PROBLEM:
The entries below contain a line with "Mais informações (85, 611)" and a line with "Bez kategorii (389, 722)". Retype exactly everything from the first down to the second, both included, and nothing else.

Start of DATA TO PROCESS

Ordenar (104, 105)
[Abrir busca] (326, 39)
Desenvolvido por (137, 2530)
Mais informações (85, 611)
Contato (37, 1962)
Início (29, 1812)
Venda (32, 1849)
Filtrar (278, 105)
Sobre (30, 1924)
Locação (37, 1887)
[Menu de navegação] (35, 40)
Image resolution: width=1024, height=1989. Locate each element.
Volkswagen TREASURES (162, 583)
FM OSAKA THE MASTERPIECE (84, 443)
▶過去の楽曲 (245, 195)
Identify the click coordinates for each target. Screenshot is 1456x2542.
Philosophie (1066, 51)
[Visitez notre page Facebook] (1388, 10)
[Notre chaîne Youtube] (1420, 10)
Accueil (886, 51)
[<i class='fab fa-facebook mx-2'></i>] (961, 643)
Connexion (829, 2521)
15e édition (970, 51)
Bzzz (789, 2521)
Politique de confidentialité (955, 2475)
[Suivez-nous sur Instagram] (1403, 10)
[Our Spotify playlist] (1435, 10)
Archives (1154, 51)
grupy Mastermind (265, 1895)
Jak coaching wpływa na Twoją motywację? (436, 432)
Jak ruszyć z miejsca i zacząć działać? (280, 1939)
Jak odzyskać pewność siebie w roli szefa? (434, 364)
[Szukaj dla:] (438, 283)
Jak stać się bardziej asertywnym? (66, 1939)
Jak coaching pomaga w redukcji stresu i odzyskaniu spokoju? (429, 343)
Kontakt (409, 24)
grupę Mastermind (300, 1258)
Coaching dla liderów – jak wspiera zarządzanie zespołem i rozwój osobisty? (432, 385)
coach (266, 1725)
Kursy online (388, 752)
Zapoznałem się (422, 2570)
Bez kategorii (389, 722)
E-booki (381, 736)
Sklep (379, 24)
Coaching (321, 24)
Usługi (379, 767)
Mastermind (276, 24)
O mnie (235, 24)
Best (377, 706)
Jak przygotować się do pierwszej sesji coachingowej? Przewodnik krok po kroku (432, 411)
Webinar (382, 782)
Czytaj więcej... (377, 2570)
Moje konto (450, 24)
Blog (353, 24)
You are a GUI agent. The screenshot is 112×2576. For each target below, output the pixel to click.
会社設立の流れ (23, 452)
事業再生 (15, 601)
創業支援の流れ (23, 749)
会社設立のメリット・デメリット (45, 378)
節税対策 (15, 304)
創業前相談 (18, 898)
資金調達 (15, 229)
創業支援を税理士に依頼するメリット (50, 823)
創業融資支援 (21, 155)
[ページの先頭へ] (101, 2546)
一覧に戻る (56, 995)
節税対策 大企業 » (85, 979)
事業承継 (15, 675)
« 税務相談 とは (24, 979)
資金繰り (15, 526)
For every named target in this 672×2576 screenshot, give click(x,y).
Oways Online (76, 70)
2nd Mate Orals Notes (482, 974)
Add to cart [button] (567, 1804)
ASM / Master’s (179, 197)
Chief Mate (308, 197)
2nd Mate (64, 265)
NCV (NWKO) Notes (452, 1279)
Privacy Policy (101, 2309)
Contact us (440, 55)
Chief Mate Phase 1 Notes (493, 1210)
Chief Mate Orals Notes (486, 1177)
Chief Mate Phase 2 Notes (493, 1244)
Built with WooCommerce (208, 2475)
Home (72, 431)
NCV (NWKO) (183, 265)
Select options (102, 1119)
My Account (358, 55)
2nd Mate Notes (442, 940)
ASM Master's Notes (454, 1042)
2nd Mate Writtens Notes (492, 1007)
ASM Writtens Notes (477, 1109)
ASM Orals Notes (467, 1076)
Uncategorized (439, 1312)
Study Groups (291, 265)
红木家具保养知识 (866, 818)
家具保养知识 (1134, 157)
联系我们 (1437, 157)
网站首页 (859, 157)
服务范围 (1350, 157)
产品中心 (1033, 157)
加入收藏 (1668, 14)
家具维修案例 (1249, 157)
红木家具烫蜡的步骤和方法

End of DATA TO PROCESS

WRITTEN REPLY:
Mais informações (85, 611)
Contato (37, 1962)
Início (29, 1812)
Venda (32, 1849)
Filtrar (278, 105)
Sobre (30, 1924)
Locação (37, 1887)
[Menu de navegação] (35, 40)
Image resolution: width=1024, height=1989. Locate each element.
Volkswagen TREASURES (162, 583)
FM OSAKA THE MASTERPIECE (84, 443)
▶過去の楽曲 (245, 195)
Identify the click coordinates for each target. Screenshot is 1456x2542.
Philosophie (1066, 51)
[Visitez notre page Facebook] (1388, 10)
[Notre chaîne Youtube] (1420, 10)
Accueil (886, 51)
[<i class='fab fa-facebook mx-2'></i>] (961, 643)
Connexion (829, 2521)
15e édition (970, 51)
Bzzz (789, 2521)
Politique de confidentialité (955, 2475)
[Suivez-nous sur Instagram] (1403, 10)
[Our Spotify playlist] (1435, 10)
Archives (1154, 51)
grupy Mastermind (265, 1895)
Jak coaching wpływa na Twoją motywację? (436, 432)
Jak ruszyć z miejsca i zacząć działać? (280, 1939)
Jak odzyskać pewność siebie w roli szefa? (434, 364)
[Szukaj dla:] (438, 283)
Jak stać się bardziej asertywnym? (66, 1939)
Jak coaching pomaga w redukcji stresu i odzyskaniu spokoju? (429, 343)
Kontakt (409, 24)
grupę Mastermind (300, 1258)
Coaching dla liderów – jak wspiera zarządzanie zespołem i rozwój osobisty? (432, 385)
coach (266, 1725)
Kursy online (388, 752)
Zapoznałem się (422, 2570)
Bez kategorii (389, 722)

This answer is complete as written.